*** Input ***

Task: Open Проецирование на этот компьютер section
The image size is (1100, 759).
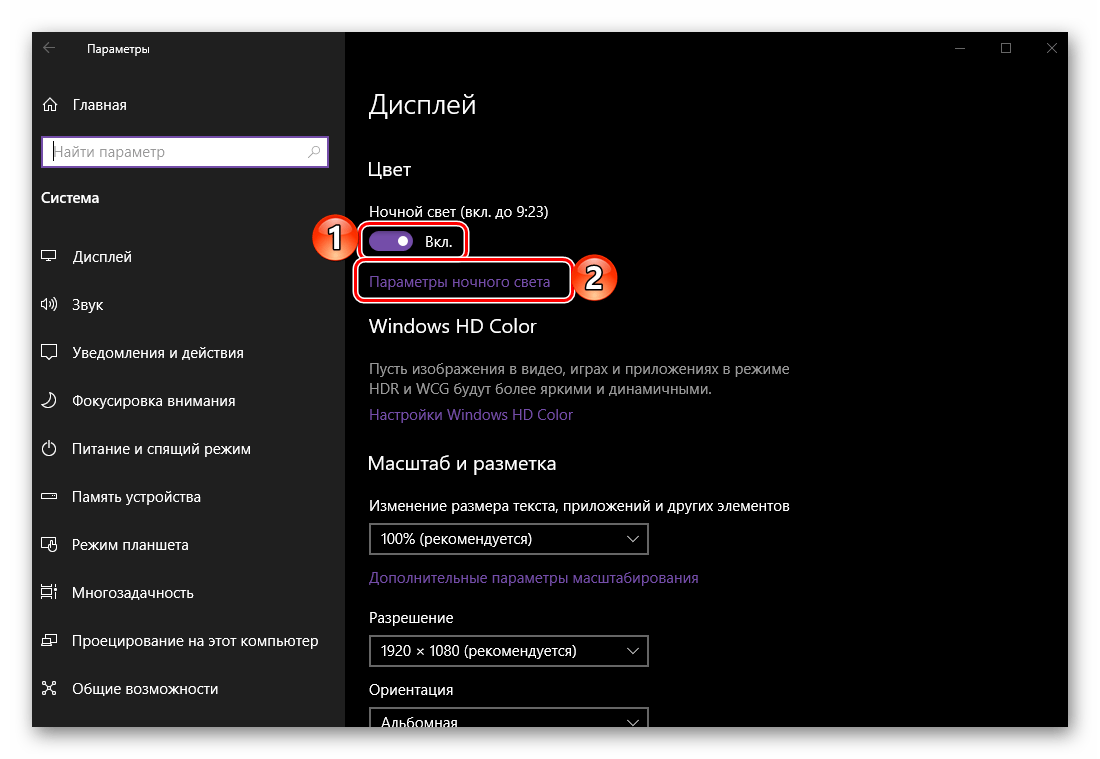Action: [x=194, y=641]
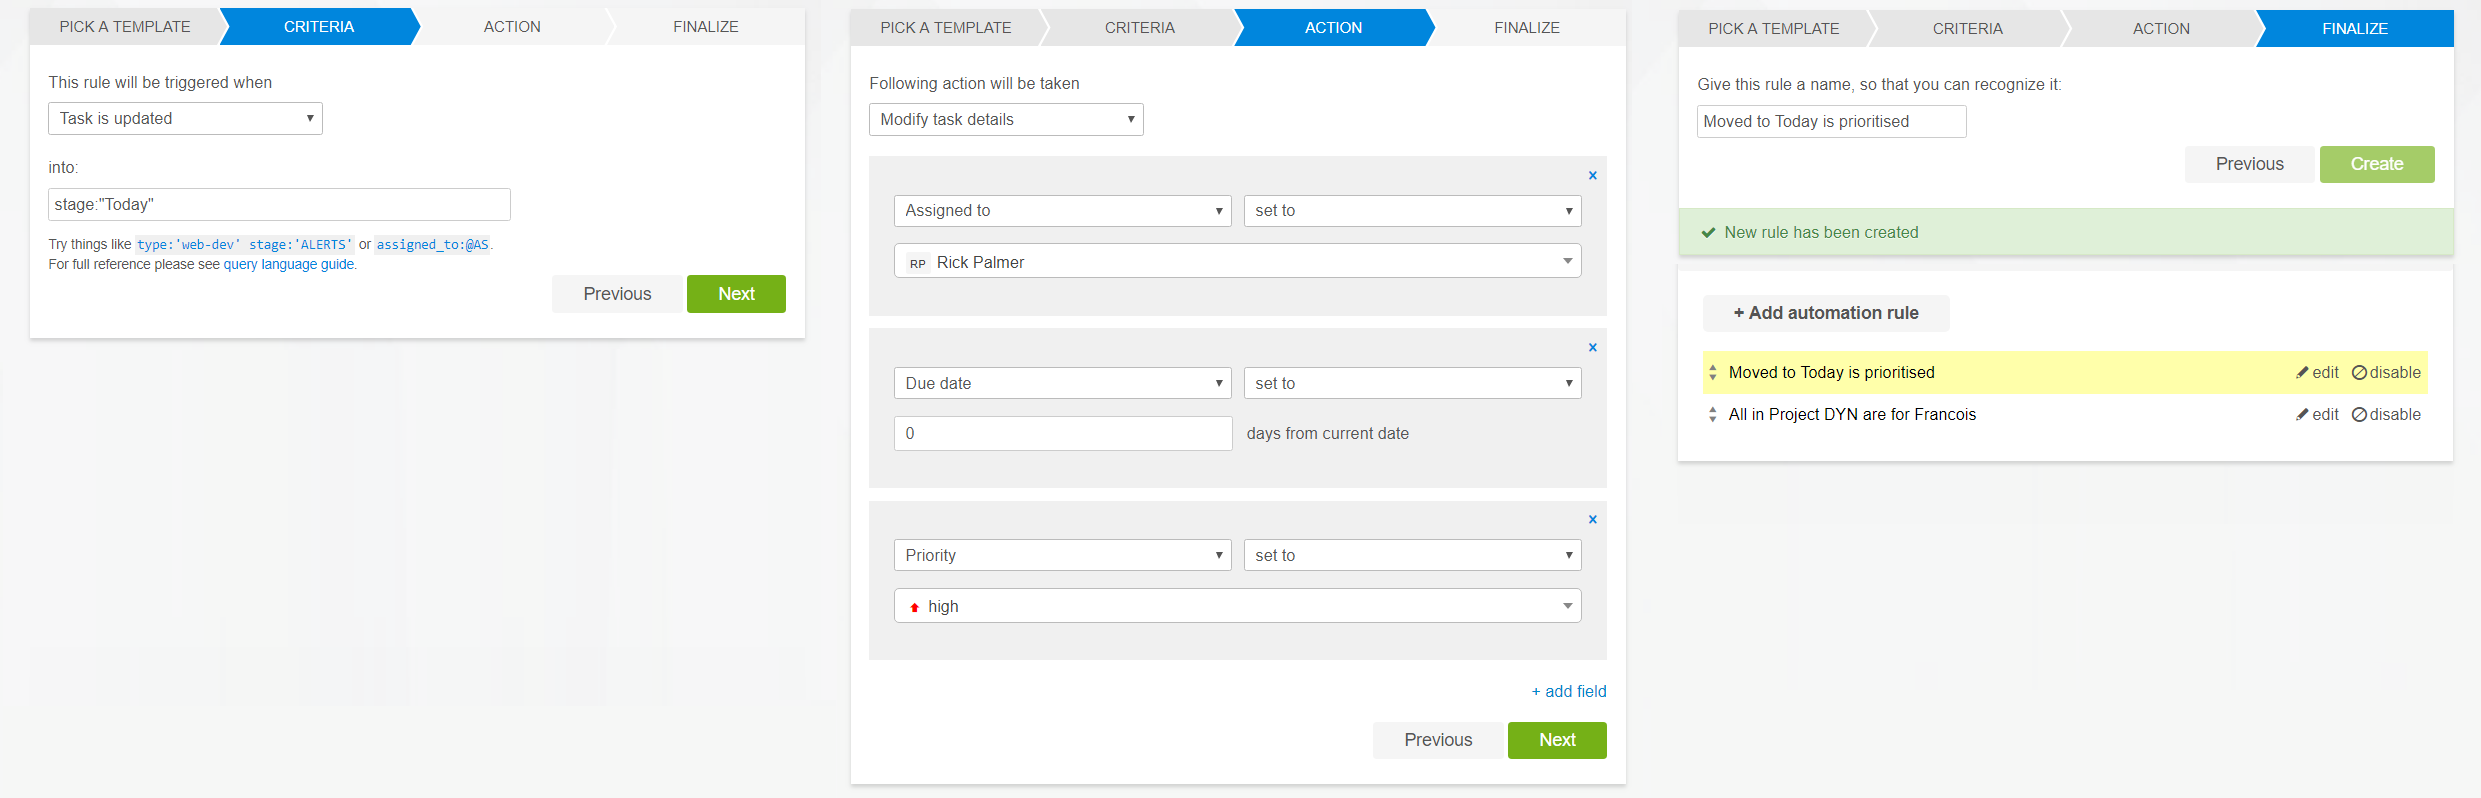2481x798 pixels.
Task: Expand the Modify task details action dropdown
Action: (1005, 120)
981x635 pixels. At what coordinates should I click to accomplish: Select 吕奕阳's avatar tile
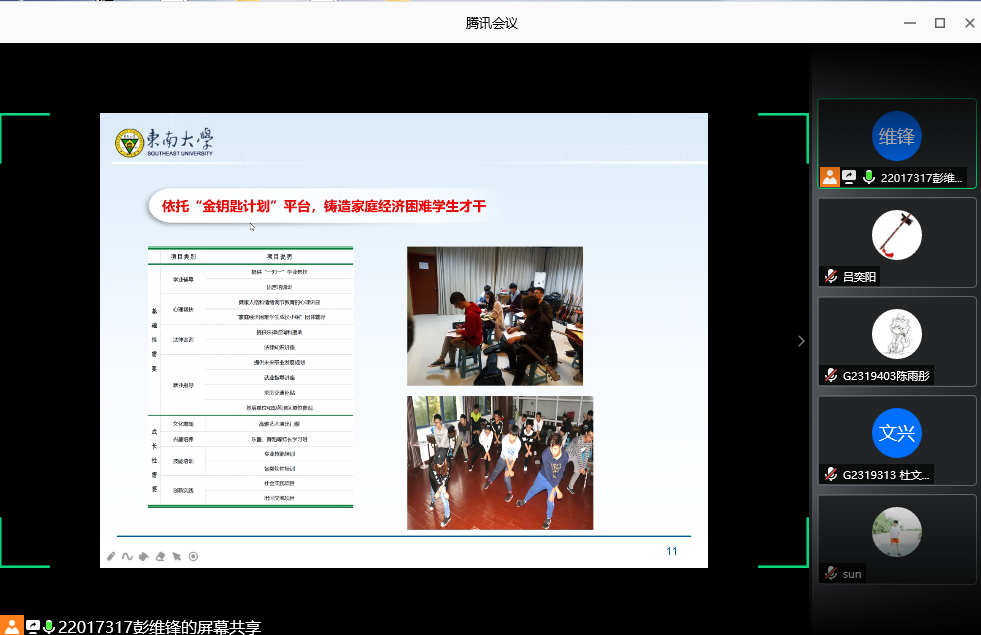point(897,237)
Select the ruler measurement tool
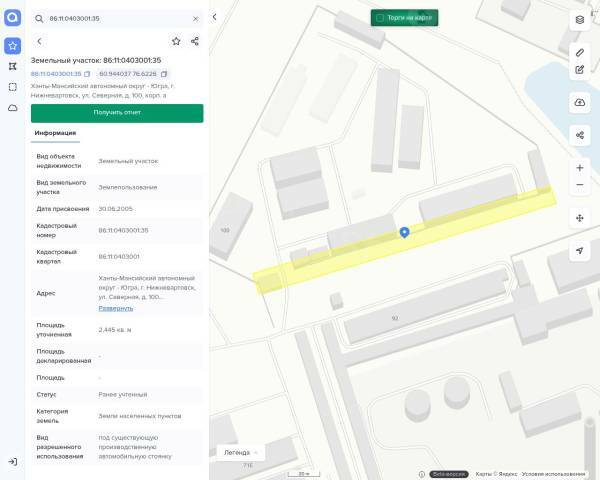 [580, 51]
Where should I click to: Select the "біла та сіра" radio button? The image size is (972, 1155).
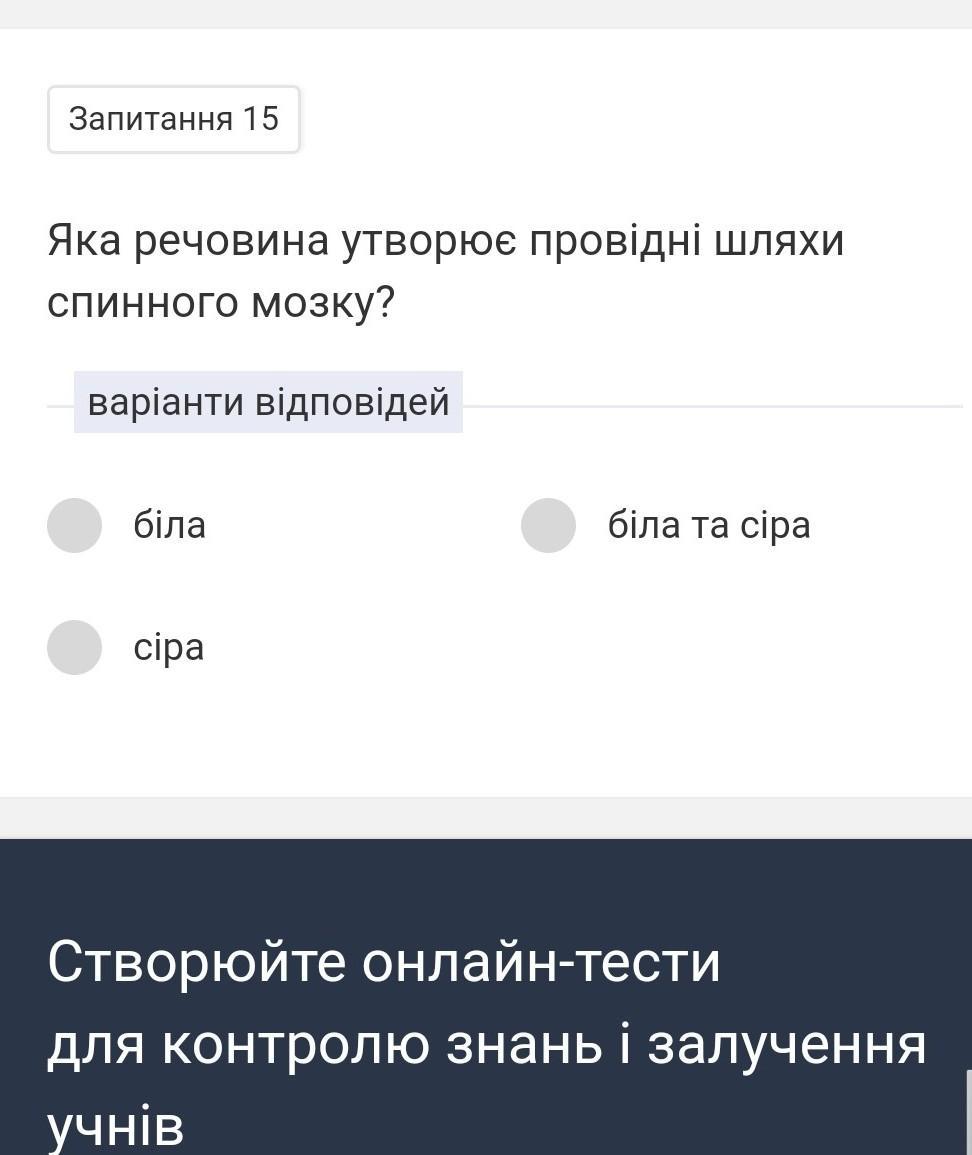(548, 525)
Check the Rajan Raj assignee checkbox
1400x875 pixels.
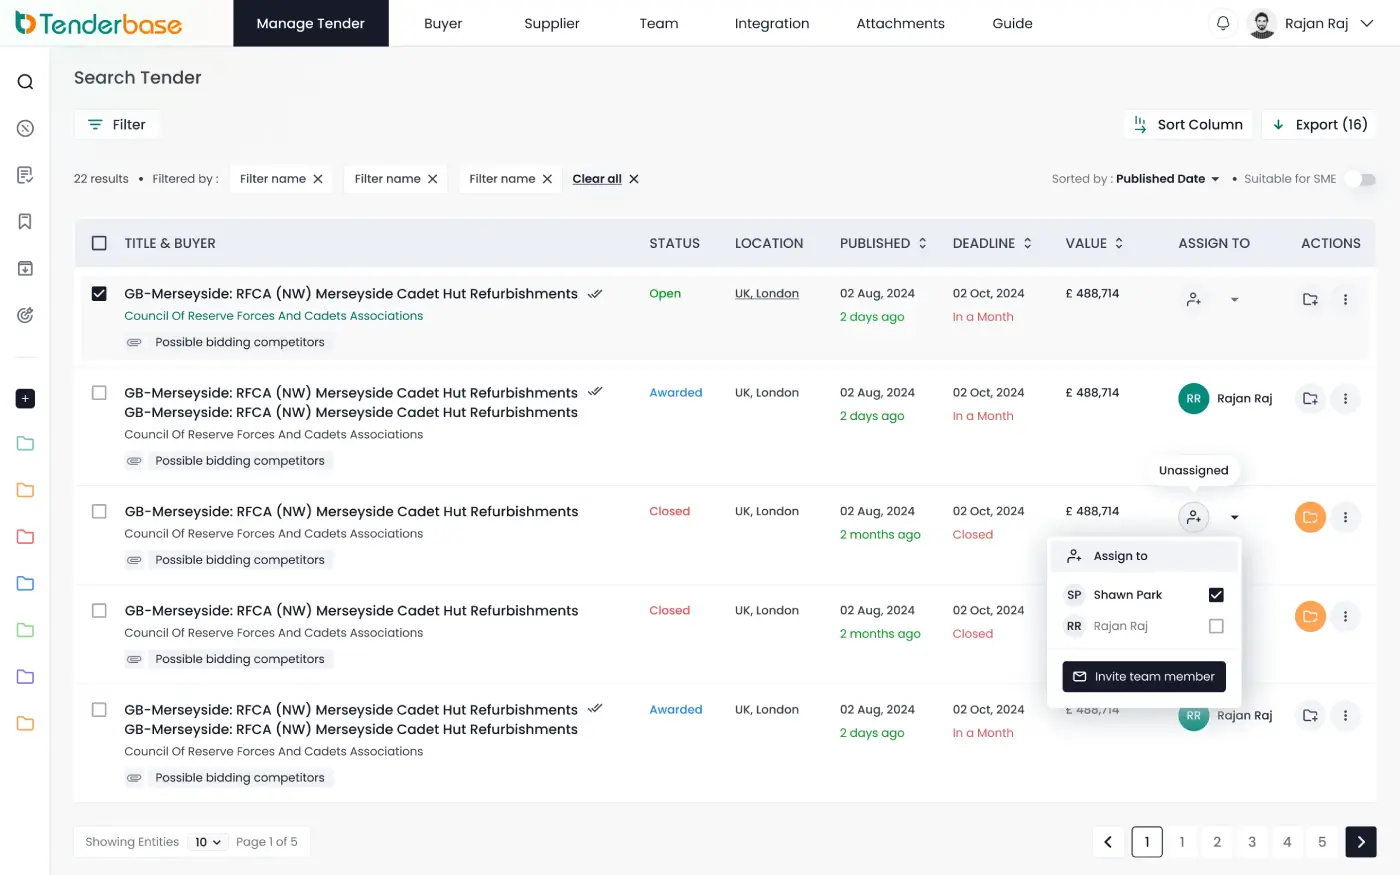1216,626
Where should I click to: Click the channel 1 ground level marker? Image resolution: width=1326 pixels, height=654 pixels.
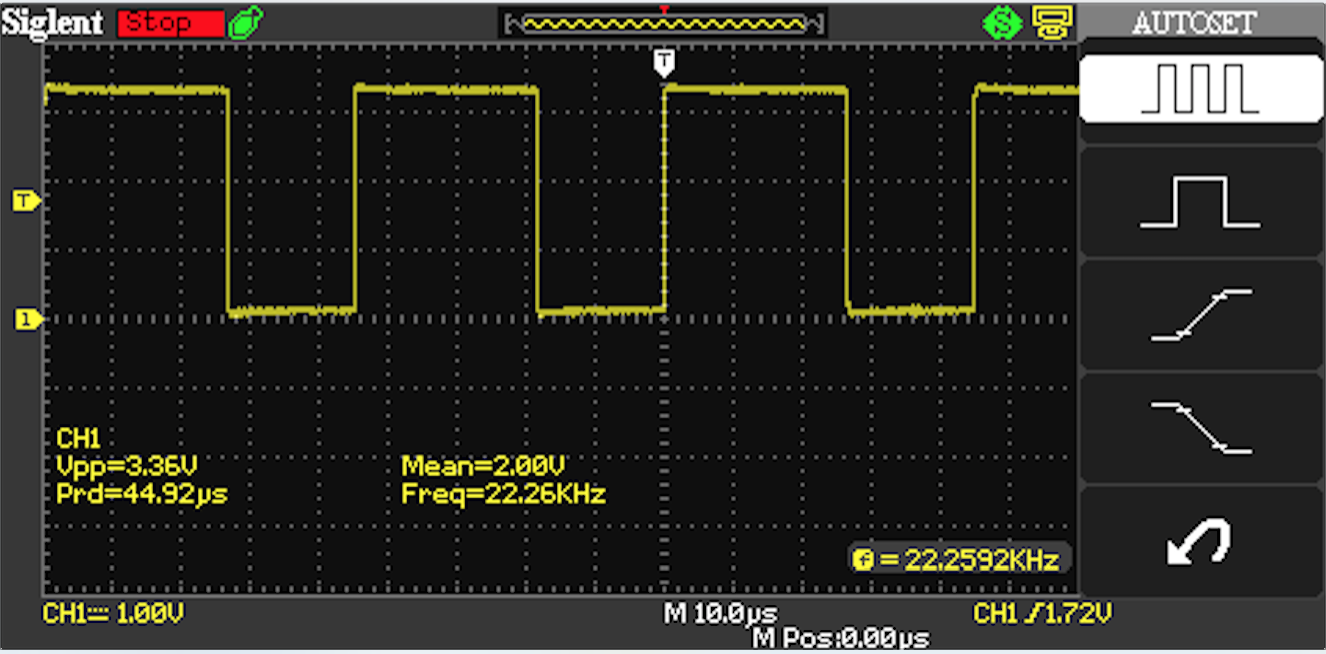click(x=25, y=320)
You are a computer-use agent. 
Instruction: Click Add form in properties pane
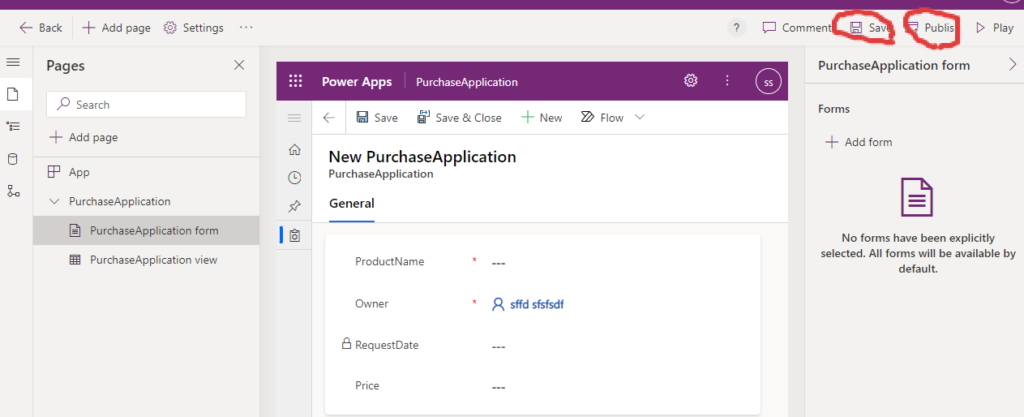click(858, 142)
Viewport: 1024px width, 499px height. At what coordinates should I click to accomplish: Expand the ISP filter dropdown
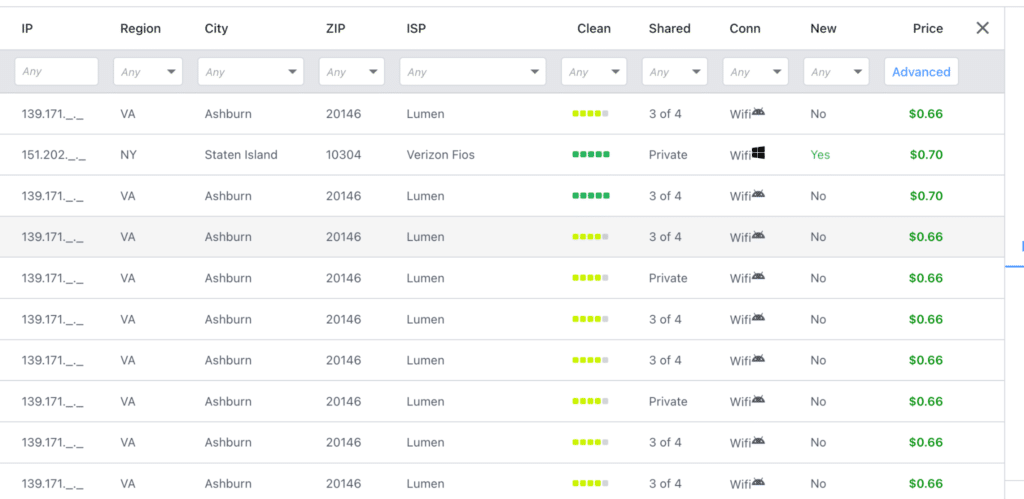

***

__Assignment__: All of the data must be given again exactly, without the pictures.

__Solution__:
Task: Open Проецирование на этот компьютер section
The image size is (1100, 759).
Action: [x=194, y=641]
2481x798 pixels.
Task: Expand the Modify task details action dropdown
Action: (1005, 120)
981x635 pixels. At what coordinates should I click to accomplish: Select 吕奕阳's avatar tile
point(897,237)
Select the ruler measurement tool
 [580, 51]
Where should I click to: Select the "біла та сіра" radio button? The image size is (972, 1155).
(548, 525)
Check the Rajan Raj assignee checkbox
1400x875 pixels.
1216,626
Where should I click to: Click the channel 1 ground level marker? Image resolution: width=1326 pixels, height=654 pixels.
click(x=25, y=320)
You are a computer-use agent. 
Instruction: Click Add form in properties pane
click(858, 142)
Viewport: 1024px width, 499px height. At what coordinates should I click to accomplish: Expand the ISP filter dropdown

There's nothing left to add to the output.